Tuesday, June 02, 2009

Science Article on Tenure and University


The latest issue of Science has this interesting article on tenure and the future of the University. This piece is also timely given the economic downturn and the pressures being put on University administrators to look for ways to cut operating costs. Here is a sample:

The fundamental rationale for the tenure system has been to promote the long-term development of new ideas and to challenge students' thinking. Proponents argued more than 60 years ago that tenure is needed to provide faculty the freedom to pursue long-term risky research agendas and to challenge conventional wisdom (1). Those arguments are still being made today (2) and are still valid. However, a 30-year trend toward privatization is creating a pseudo–market environment within public universities that marginalizes the tenure system. A pseudo–market environment is one in which no actual market is possible, but market-like mechanisms (such as benchmarking and rankings based on research dollars, student evaluations, or similar attributes) are used to approximate a market.

... Scientific paradigms shift, and student thinking is stimulated, when dissidents take unpopular positions—unpopular not just with the public, but also with administrators and faculty colleagues. People are much more likely to buck the tide if they know their jobs are secure. Cutting costs by cutting tenure means that a smaller proportion of faculty have the structural conditions needed to challenge conventional thinking.

...But I, and other faculty I have discussed this with, believe that a university is not supposed to be a business; viewing it as one shows not hard-headed realism but a failure to understand what gives the university its strength and potential. Tenure-system faculty are a problem to administrators and trustees precisely because tenure-system faculty have an alternative vision of the university and the power to act on that vision.
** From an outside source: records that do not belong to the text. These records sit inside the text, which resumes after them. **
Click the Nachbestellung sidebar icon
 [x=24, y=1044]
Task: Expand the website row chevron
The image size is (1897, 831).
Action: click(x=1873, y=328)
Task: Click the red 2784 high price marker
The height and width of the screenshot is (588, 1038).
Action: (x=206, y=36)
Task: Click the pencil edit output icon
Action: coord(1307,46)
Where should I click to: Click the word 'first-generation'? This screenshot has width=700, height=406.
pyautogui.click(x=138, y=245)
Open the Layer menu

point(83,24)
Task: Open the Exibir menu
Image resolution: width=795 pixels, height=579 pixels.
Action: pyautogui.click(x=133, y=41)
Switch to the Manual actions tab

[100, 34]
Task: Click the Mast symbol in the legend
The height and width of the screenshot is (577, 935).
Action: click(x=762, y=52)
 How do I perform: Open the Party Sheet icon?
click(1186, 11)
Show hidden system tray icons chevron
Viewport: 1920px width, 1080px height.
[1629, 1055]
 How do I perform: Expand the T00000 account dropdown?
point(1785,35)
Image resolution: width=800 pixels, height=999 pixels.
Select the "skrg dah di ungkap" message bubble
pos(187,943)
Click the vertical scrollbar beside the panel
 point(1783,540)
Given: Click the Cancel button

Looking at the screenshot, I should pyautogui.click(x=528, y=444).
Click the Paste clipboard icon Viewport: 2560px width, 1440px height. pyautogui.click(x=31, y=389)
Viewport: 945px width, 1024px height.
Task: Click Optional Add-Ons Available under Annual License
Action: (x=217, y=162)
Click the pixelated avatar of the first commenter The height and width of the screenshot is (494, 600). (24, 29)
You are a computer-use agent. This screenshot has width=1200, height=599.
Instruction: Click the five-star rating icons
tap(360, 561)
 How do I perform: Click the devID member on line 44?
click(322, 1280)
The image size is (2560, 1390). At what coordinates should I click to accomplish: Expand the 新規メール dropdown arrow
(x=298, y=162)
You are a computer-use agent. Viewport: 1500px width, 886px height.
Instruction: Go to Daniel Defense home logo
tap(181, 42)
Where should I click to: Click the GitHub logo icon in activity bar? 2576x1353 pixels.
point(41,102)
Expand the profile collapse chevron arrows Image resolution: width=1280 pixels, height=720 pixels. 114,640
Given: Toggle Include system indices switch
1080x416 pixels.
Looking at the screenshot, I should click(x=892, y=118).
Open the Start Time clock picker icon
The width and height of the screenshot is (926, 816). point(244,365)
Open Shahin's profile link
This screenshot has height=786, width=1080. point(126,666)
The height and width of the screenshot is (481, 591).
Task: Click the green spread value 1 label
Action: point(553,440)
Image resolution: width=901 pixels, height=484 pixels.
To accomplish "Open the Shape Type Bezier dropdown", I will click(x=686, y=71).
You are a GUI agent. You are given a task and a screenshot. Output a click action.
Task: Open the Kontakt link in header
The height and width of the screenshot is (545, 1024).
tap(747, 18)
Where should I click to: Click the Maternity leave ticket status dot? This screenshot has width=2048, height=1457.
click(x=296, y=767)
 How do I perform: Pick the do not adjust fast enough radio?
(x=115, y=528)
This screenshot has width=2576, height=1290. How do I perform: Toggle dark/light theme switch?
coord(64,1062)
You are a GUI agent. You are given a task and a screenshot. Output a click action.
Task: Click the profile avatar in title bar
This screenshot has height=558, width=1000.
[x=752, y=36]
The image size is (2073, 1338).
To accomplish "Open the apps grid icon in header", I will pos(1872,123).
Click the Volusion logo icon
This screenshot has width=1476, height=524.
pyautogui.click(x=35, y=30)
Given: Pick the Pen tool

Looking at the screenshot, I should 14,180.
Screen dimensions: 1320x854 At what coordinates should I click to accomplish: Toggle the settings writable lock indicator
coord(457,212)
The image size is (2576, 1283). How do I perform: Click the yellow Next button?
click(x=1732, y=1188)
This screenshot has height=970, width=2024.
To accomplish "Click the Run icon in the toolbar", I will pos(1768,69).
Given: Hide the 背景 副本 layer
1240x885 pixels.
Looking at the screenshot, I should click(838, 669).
... The decision about tenure is also a decision about two visions of a university. A university can be seen as a business with a "product" whose offerings should be driven by student "demand," a business that should rely on contingent faculty combined with highly paid administrators committed to "the bottom line." Alternatively, it can be seen as a center of knowledge where students are educated (not just trained), that should be governed in significant part by tenure-system faculty with a long-term commitment to the institution and to knowledge.